◆ Supplied text:
Arriving he was soon engaged in a food fight with his roommate and oldest friend Phil Bleeth. The father of Jasmine Bleeth, formerly of Bay Watch, Phil now lives in Thailand.

While continuing to be friends today we live in similar but different worlds. The common ground is a passion for art and deep roots in both its history and contemporary practice.

We met recently for lunch in the Berkshires first just catching up. Then buckled down for the intensive dialogue that follows. It was interesting and fun. There will be more to explore the next time.

Charles Giuliano How did you get into becoming an art dealer?

Jim Jacobs A collector of mine, Frances Ditmer, asked for a favor for a friend. There was a man named Gerry Evans who wanted to buy a Franz Klein. I never met him but bid for him and bought the painting for $1.3 million. I did it as a favor.

At that time I was doing well with my work. That year I think I made close to $500,000. I was selling screens, paintings and outdoor sculptures. I had four assistants and was working 50 weeks a year. I was dealing with having employees and going out to dinner with people you don’t like. Some of being an artist is really not so much fun.

Evans called me from Europe and said I would like to take you and your wife out to dinner.

It sounds like I was making a lot of money but after the expenses not really.

About a week before he returned from Europe I had a friend who I had known from when I worked at Castelli (Gallery). He called me and said “Hey, you know a lot of wealthy people. I have a Picasso for sale. I went to look at the painting. It was a late portrait but quite beautifully painted. He said I could buy it from him for $1.5 million. Anything over that you can get is yours.

Ok. So he gave me a transparency which is how it was done at that time.

We went to dinner and he asked what I was doing. I said that I was painting and selling some paintings on the side. So I pulled out the transparency.

CG Right there and then.

JJ He said I’ll give you $1.8 million. He said I like it a lot will you go see it for me. I said it’s in Texas. He said I’ll rent a jet for you.

CG Now you own two planes as well as a helicopter.

JJ Yes. So I flew to Texas and looked at the painting. He said what do you think? I said it’s really beautiful. Fine. Done. He sent me a check for $1.8 million. I sent Ed Mayhem a check for $1.5 million and I made $300,000 over dinner.

I said to myself, you’re in the wrong business. Over the next couple of years I slowly stopped painting and became an art dealer. I love being an art dealer. When I was 18 I loved being an art dealer. My first job in New York was at the Alan Gallery.

CG Charles Allen. A tiny space on the second floor on Madison Avenue.

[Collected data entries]
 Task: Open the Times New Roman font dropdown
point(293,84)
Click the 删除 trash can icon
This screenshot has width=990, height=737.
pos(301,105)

◆ Given task:
Continue the interview about becoming an art dealer, picking up right after its last line.

◆ Answer to the exercise:
JJ We showed Bruce Conner some of the new realists, Jack Levine. Suzi Gablick. It was an interesting gallery. Just Charles and myself.

CG He showed Joe Brainard.

JJ Yes. When I got a job at Castelli Leo called Charles who gave me a very good recommendation. You mentioned that I was good at many things.

CG Like riding a horse in Madison Square Garden as a teenager. When you were at BU you made a great portrait of Humphrey Bogart. I really admired it. You do many things well from skiing to cooking.

JJ And I’m a very good salesman. Loving art, being a good salesman, it fit better. Being an artist was great but the kind of people I had to deal with and the lifestyle became less and less interesting. I could almost say that now about art dealing.

CG Is there a secondary market for your work?

JJ Occasionally somebody calls me. Someone buys something of mine on the internet. Now and then that happens.

CG I loved your work particularly the screens. It was great that your work was included in the Folding Image exhibition at the National Gallery. For me they worked both as beautiful, sensual paintings as well as free standing sculptures. There was real growth as you evolved from the early, monochromatic, sprayed lacquer panels. (Shown at OK Harris Gallery)The screens were much more exotic and complex with paint applied over the built up, scratched bondo surfaces. They had an Art Deco quality. You gave me one of the Folded Mondrian paintings.

(Jim was in the early appropriation show Homage which I curated for the Danforth Museum. He helped me to find several New York artists and we drove the truck together to Framingham.)

JJ They were beautiful. Some people may take a beautiful photograph but that doesn’t make them a photographer.

CG We met in the mid 1960s when we worked at the Museum of Fine Arts. I was an intern in the Egyptian Department and you were in the next office in the Classical Department with Cornelius Vermeule. We both have deep roots in art history.

JJ Absolutely.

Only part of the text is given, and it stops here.